Given passage:
Case Name: LEFFER v. NAGLE, Commissioner of Immigration
Court: United States Court of Appeals for the Ninth Circuit
Jurisdiction: United States
Decision Date: 1927-12-05
Citations: 22 F.2d 800
Docket Number: No. 5287
Parties: LEFFER v. NAGLE, Commissioner of Immigration.
Judges: 
Reporter: Federal Reporter 2d Series
Volume: 22
Pages: 800–801

Head Matter:
LEFFER v. NAGLE, Commissioner of Immigration.
Circuit Court of Appeals, Ninth Circuit.
December 5, 1927.
No. 5287.
Clifford A. Russell and Donald McKisick, both of Sacramento, Cal., for appellant.
Geo. J. Hatfield, U. S. Atty., and T. J. Sheridan, Asst. U. S. Atty., both of San Francisco, Cal., for appellee.
Before GILBERT, RUDKIN, and DIETRICH, Circuit Judges.

Opinion:
DIETRICH, Circuit Judge.
The appellant, an alien, was ordered to he deported, upon a finding that she was engaged in prostitution; and this proceeding was brought to test the validity of the order. By reference her petition incorporated the record made in the department and the issue was disposed of in the court below by a ruling sustaining the Commissioner's demurrer. From the department record it appears, upon tlie testimony of two officers, that, having information petitioner was engaged in prostitution in Sacramento, they went to what was ostensibly a rooming house of which, admittedly, she was the proprietress. After some general conversation, she offered herself to them in such a way that, if their testimony is to be credited, there is left no room for doubt that she was engaged in prostitution of the most wanton character. They thereupon disclosed their official position and subjected her to an inquiry, in the course of which she stated that she had been practicing prostitution at that place for six months.

Material shown:

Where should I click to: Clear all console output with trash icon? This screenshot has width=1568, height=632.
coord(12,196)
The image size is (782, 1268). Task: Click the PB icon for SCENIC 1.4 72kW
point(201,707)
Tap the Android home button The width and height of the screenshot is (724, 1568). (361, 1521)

Your instructions:
Can you extend the Leffer v. Nagle court opinion with a paragraph that picks up after its last sentence?

Right answer:
Upon the subsequent hearing, when she was represented by counsel, she denied that she had intended to make any such statement, giving as an explanation that her hearing was seriously impaired and that she must have misunderstood the questions put to her. While under the circumstances the testimony touching her admission is not highly convineing, after all, upon established principles, its probative value, as that of any other conflicting testimony, was for the department, and the courts are not at liberty to disturb its findings. But, entirely aside from the alleged admission, her conduct, as related by the two officers, is ample to justify the order of deportation. True, a single act of illicit sexual intercourse does not necessarily constitute prostitution, hut the solicitation to such an act may be made in such manner and under such circumstances as to constitute the most convincing evidence of an habitual practice.
Judgment affirmed.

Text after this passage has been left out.